> Questions to answer
1. In the essay below, what does the book The Year of Magical Thinking chronicle?
2. Condense the essay's paragraph beginning "Well and so." into a short bulleted list that keeps its main facts.

After reading that Didion quote I grabbed a copy of The Year of Magical Thinking, always loving the title. It’s beautifully written. She is a beautiful writer. She’s got a distinct style, a cadence, an elegance, patience and calm confidence. She is both self reflexive and self reflective. It’s interesting that I culled these adjectives from a book written about experiencing great loss and thusly being greatly lost. The book chronicles the year following the sudden death of Didion’s husband, her year. How she acted, reacted, lived, thought and felt. Her mourning process. She also studies, historically, literarily, many other’s mourning processes to assist in understanding her own.

Thematically, this resonated with me. I suppose I have had my own year of magical thinking, my own sort of mourning, self reflection and understanding. I've recently come to understand that, good or bad, change is loss. As simple as that may sound, it's penetrating. And I found it to be extensively involved.



Well and so. Here we are at summer’s sunset. The part of summer I remember as a kid, when it finally feels totally all in like summer and, simultaneously, feels like it’s over. The dread of school starting again because it starts tomorrow. Now we have eighty some odd degree days and seventy degree days with a windy hint of bluster in the air. During this brief time, the cicadas chirp around the clock; their swan song. For some reason, this time through late fall is MY time. The time I get all the biggest feels and thoughts and whatnot. My fondest (and some of my least fond), strongest memories seem to have taken place during this time of year. This also happens to still be tomato time, and the tomato happens to be my spirit animal.

This year is different, as are they all. Yet. This year is the same, as are they all. A couple of things stand out right now (other than reading Joan Didion): I’ve been making a lot of BLTs and I’ve been listening to The Byrds while I'm making them.

> Collected material
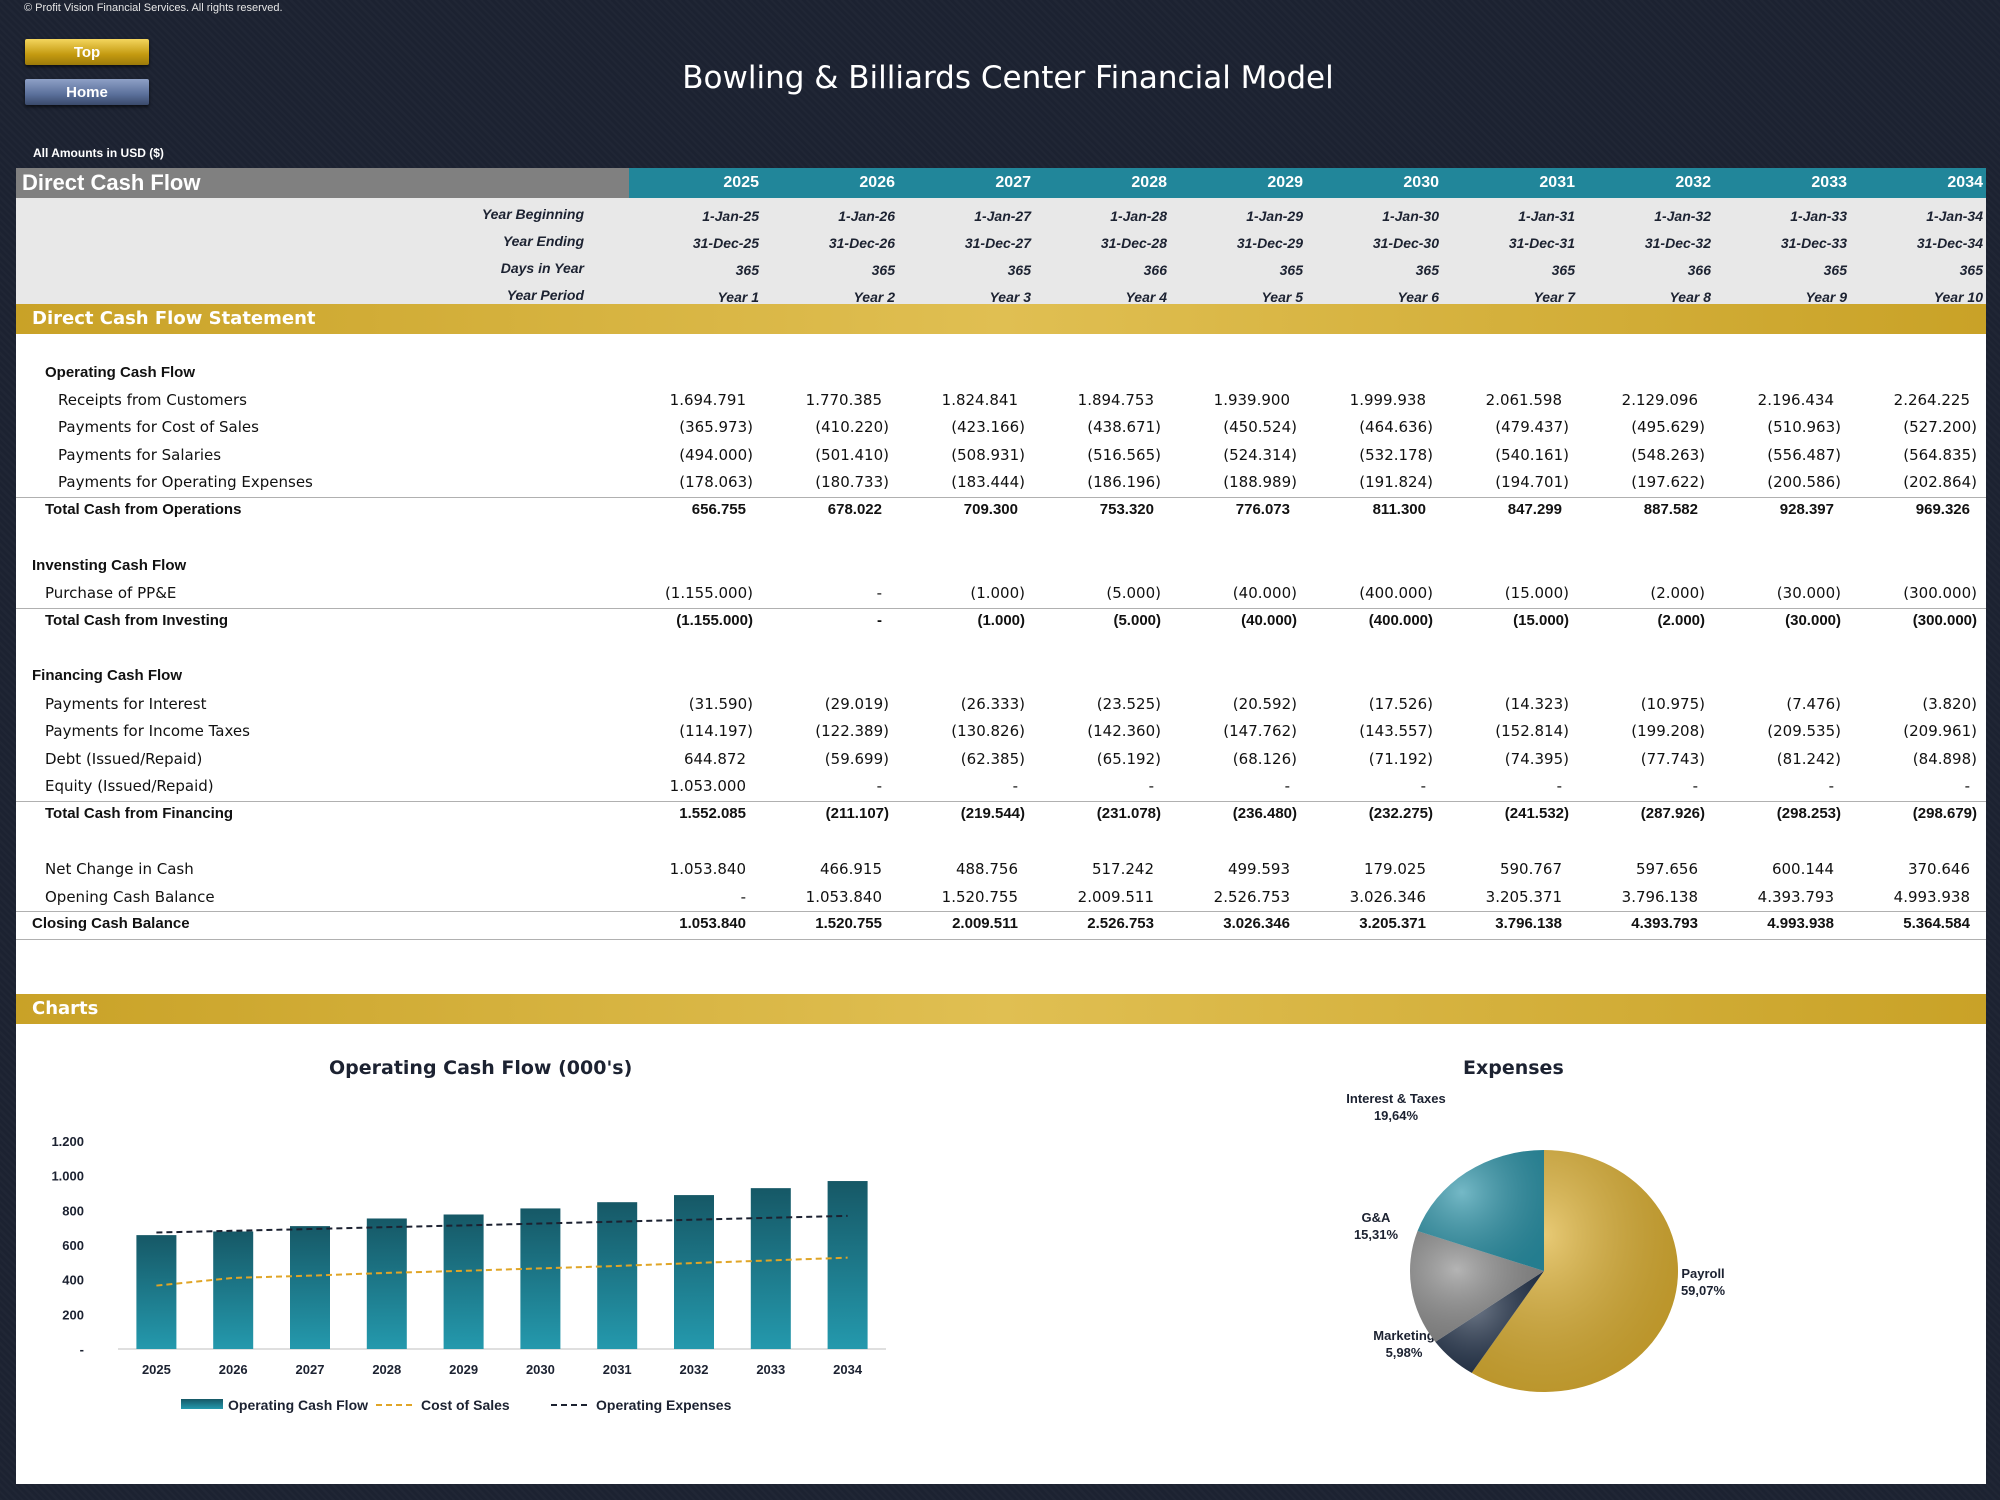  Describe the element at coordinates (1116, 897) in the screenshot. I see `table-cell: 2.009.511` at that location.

> Task-by-task solutions
1. It chronicles the year after the sudden death of Didion's husband.

2.
- It is the end of summer, which feels fully like summer and already over at once, like the childhood dread of school starting the next day.
- Days now run in the eighties and seventies, with a windy hint of bluster.
- Cicadas chirp around the clock during this brief time.
- From now through late fall is the writer's time, bringing the biggest feelings and thoughts.
- The writer's strongest memories, both fond and less fond, seem to come from this time of year.
- It is still tomato season, and the tomato is the writer's spirit animal.